In contrast, existing read mappers require a costly sequence-comparison step, called seed-extension, which iteratively maps each read onto a reference genome. The computational cost is high even if the seed-matching step (finding exact matches for short seeds in the reference) is performed simultaneously on identical seeds across the read data set^{10, 11, 12}, and the reference is stored, indexed or cached efficiently^{3, 4, 7}. Moreover, as whole-read duplicate removal methods¹³ require the entire read sequence to be identical, their acceleration is negligible for longer paired-end-read data sets (>75 bp), such as those produced by common sequencing technologies (e.g., San Diego-based Illumina’s HiSeq X and HiSeq 2500; Supplementary Text). Thus, existing methods’ time requirements scale linearly with the size of the full read data set (Figure 1a), and increase each year along with the exponentially growing read data.

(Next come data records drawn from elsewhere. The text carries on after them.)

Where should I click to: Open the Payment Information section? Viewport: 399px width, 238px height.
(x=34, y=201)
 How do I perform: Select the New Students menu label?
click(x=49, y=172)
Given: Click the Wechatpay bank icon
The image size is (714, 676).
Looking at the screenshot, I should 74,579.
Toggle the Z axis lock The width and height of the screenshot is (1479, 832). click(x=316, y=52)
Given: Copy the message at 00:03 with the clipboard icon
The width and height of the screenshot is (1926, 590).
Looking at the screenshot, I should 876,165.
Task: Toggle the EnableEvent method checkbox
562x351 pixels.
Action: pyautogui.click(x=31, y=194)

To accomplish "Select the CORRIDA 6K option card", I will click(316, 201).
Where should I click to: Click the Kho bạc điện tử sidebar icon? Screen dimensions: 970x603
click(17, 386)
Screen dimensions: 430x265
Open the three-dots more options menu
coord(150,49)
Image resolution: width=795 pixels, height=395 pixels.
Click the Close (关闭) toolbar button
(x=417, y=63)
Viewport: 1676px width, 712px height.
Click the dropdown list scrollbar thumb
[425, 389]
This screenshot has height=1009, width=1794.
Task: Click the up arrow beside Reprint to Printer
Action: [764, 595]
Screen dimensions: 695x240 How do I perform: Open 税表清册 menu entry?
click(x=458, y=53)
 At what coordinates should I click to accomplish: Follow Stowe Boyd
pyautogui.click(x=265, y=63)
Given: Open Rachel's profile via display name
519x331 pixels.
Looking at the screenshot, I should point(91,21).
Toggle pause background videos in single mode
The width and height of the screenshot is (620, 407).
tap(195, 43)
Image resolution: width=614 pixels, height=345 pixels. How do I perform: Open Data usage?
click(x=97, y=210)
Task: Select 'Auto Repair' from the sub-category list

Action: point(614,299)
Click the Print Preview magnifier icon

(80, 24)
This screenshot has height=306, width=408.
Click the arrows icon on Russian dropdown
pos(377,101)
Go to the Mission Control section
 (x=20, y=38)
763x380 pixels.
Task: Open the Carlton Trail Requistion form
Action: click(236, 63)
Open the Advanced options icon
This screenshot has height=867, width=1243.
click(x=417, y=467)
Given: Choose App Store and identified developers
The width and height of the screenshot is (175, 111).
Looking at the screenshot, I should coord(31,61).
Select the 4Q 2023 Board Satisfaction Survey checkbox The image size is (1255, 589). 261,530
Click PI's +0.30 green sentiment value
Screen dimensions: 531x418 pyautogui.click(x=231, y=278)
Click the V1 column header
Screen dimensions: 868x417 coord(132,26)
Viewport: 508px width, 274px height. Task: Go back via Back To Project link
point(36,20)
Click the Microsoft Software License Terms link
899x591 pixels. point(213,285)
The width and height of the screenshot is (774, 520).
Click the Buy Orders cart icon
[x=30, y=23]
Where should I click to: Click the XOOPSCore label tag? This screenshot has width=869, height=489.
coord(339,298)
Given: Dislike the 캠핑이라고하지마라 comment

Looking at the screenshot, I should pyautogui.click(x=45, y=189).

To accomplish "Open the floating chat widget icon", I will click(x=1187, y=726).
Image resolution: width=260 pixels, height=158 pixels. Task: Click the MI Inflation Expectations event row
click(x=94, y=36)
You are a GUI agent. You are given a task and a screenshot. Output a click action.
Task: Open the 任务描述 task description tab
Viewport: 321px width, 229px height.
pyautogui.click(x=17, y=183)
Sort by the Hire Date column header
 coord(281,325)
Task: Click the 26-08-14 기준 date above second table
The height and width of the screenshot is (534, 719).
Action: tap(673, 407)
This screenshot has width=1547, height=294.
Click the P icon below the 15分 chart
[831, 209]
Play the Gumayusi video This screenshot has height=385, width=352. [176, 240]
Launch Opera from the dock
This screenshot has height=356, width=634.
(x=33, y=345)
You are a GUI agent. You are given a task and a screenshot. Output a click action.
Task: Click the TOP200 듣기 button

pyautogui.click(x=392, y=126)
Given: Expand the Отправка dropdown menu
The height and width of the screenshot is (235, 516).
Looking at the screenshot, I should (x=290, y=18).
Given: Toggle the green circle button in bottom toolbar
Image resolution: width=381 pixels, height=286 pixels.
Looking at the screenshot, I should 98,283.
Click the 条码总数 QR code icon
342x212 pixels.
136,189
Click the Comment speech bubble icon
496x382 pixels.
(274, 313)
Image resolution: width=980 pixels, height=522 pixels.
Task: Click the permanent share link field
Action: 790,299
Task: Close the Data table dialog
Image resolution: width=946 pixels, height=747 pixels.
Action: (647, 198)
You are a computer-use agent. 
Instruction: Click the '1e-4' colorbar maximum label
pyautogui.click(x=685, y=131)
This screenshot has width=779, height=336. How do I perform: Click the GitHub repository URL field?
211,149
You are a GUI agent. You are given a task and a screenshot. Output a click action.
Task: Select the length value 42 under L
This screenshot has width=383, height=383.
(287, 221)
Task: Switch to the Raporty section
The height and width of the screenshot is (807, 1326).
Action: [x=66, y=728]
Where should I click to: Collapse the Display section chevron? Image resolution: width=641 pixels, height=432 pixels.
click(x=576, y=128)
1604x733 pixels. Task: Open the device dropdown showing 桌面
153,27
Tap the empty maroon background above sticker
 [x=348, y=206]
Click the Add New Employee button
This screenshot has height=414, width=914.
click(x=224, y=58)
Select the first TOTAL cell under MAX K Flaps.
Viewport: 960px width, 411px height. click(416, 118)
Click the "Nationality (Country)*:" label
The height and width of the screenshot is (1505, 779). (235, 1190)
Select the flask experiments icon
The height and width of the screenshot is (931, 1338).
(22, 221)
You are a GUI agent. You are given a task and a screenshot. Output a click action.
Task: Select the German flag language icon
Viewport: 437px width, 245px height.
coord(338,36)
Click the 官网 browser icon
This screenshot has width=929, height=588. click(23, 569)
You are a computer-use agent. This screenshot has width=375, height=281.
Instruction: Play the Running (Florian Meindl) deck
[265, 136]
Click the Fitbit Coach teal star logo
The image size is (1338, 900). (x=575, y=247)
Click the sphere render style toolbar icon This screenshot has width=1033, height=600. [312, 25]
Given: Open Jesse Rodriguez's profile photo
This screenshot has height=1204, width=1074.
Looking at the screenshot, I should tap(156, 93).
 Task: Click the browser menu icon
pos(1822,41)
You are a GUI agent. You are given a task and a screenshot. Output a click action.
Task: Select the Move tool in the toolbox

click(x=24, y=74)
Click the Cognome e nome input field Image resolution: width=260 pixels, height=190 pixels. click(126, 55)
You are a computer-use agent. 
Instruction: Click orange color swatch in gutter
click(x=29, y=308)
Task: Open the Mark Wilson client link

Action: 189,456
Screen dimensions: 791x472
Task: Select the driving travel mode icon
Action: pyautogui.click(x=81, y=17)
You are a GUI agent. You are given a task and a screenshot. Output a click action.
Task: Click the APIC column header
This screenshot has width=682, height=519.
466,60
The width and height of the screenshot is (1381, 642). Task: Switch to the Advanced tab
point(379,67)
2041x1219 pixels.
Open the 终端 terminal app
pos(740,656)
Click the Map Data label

CORA accelerates both gapped and ungapped alignment of conventional best-mapping capabilities of state-of-the-art BWA and Bowtie2 (Supplementary Figure S2). However, CORA’s advance is particularly striking for ‘multi-reads’ (reads that map to multiple locations on the reference genome), enabling massively accelerated all-mapping, even in comparison to state-of-the-art all-mappers (e.g., mrsFAST-Ultra¹⁰), which achieves improvements in efficiency based on machine architecture, rather than leveraging redundancy in the data themselves. When CORA-BWA (i.e., CORA framework with BWA plugged-in) computes gapped all-mapping results from a ~16× depth-coverage read data set of four Finnish individuals from the 1000 Genomes Project, it is >62 times faster than BWA alone, and CORA-Bowtie2 is three orders of magnitude faster than Bowtie2 alone, both CORA versions demonstrating improvements in sensitivity. Our ungapped all-mapping experiments show that CORA-BWA is approximately sixfold faster than mrsFAST-Ultra for human, and approximately ninefold faster for mouse read data sets with minimal loss in sensitivity (<0.4%) (Figure 1a,b and Supplementary Text). Because of CORA’s use of memory-intensive data structures like the homology table (Supplementary Text), it has relatively higher memory usage (~50 GB) than the other mappers we tested (Figure 1 and Supplementary Figure S2, Supplementary Tables S1–S3). However, the added cost of physical memory is unlikely to be a hindrance to large-scale sequencing studies, given the cost-saving benefits, and high sensitivity of accelerated read-mapping using CORA (Supplementary Tables S4–S6).

All-mapping is an important component of many downstream analyses. It is the most robust way to comprehensively and accurately analyze structural variants, transposons, copy-number variants and other repeat elements within the genome¹⁴. There is increasing evidence that using multi-mapped reads enriches the statistical power and accuracy of single-nucleotide polymorphism (SNP) and structural variation discovery^{15, 16, 17, 18}, transcriptome and isoform quantification^{19, 20, 21, 22}, and RNA binding-site prediction²³. Presently, all-mapping—in particular gapped all-mapping—is often not used by sequence analysis pipelines because of its high computational cost. CORA’s ability to compressively accelerate existing mappers to achieve sublinear time-scaling enables use of all-mapping in large-scale sequence analysis pipelines (Supplementary Figure S8 and Supplementary Text).

As state-of-the-art NGS technologies continue to improve and generate ever-increasing quantities of data with higher quality, the amount of redundant sequence information within them also increases. Compressive methods such as CORA—which scale sublinearly by operating directly on nonredundant data—may have an important part to play in how the biomedical community handles sequencing data in the upcoming years.